ソファに腰掛けるのは、赤茶色の髪に菫色の瞳をした、いかにも聞かん坊という雰囲気の少年だ。年齢と比較するとちょっと背丈は小さいように見える。
「私はルヴィナ・ヴィルシュハーゼ。隣の大陸の将軍。よろしく」
ゼシェルはチラッと視線を向けて、拗ねたような顔をする。
「よろしく」
「大公から聞いた。大公子は将軍になりたいと」
「余計な事を」
「将になるには知識が必要。兵法などの勉強をしている?」
「兵法? 何ですか、それは?」
ゼシェルの言葉に、ルヴィナは面食らった。兵法を学ばずに将になろうというなど、聞いたことがない。
「では、大公子は何をしている?」
平常運転の話し方をしていると、アタマナがささやきかけてきた。
「ルヴィナ様、何か子供と思って馬鹿にしている感があるので、もう少し話し方に気を付けたほうが」
「そんなつもりはない……」
「でも、そんな感じに聞こえますよ」
「コホン。何をしている、のですか?」
「もちろん、剣と弓の練習ですよ」
ゼシェルは身振りで剣を振るような動作を示す。
ルヴィナは小さく頷いた。
「分かった。良い教師を探してみる……みます」
答えて、大公のところに戻った。
「彼がなりたいのは将軍ではなく戦士。私の教えるところではない。他に強い者を探すのが良い」
「それ以前に大公子が最前線で戦おうってのがまずいんじゃないかと思いますよ」
アタマナがもっともな言葉をいうと、大公が頭を抱えた。
「……あぁ、でも、私の兄もそんな感じだったわ。あれの影響かぁ」
「身内に優れた戦士がいる。一族の男子は影響されやすい。仕方ない」
自分の地元でも、優れた戦士の子はもちろん、甥や従弟も戦士を目指す傾向がある。強い者というのはそれだけ慕われるのだろう。
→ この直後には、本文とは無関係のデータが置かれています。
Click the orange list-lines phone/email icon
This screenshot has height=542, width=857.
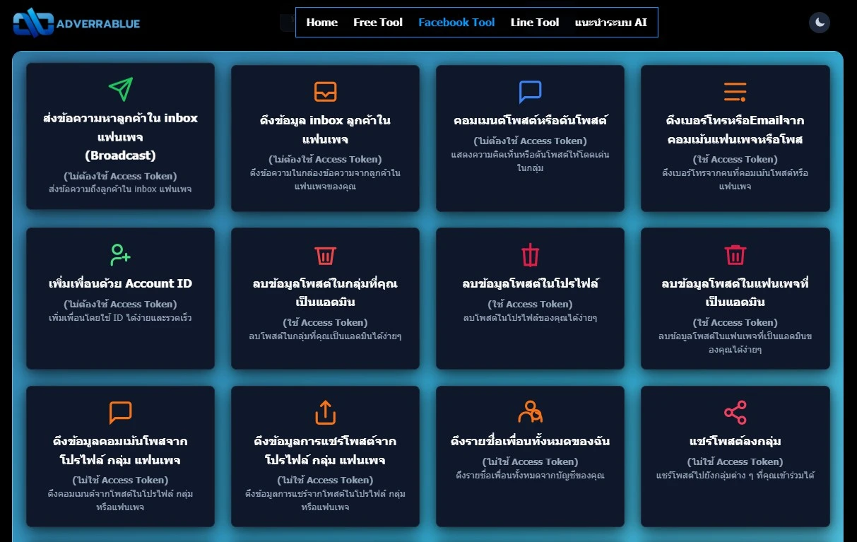click(735, 91)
「それに比べると将は地味。しかも大変。なりたくない」
「でも、大公子が前線で戦士になってしまっていいんでしょうか?」
アタマナが突っ込んでくる。
当然のことながら、前線に出ればそれだけ敵も多いし、死傷の危険性が高くなる。
「ホヴァルトはオルセナのために戦えなんて主張していて、自分が前線に立ちたがるのはどう見てもよくないと思うんですけれど?」
「言っても聞かないのよ。好きにすればいいと思っているわ」
レルーヴ大公が投げやりに言った。
ルヴィナはしばらく考えて、大公に確認する。
「大公子は実際に戦闘に出たことはある?」
「ないわよ。ないから適当なことを言っているのよ」
「なら、小さな戦いに参加させる。盗賊討伐とか。海賊討伐とか。小競り合いとか。戦場に出れば己の甘さが分かる」
「それはまあ」
「私が連れていく。危険は少ない。誰か適当な相手はないか?」
付近で活動している盗賊などがいれば、その討伐に連れていけばよい。
「……探してみるわ」
レルーヴ大公も同意し、国内の陳情などを確認することにした。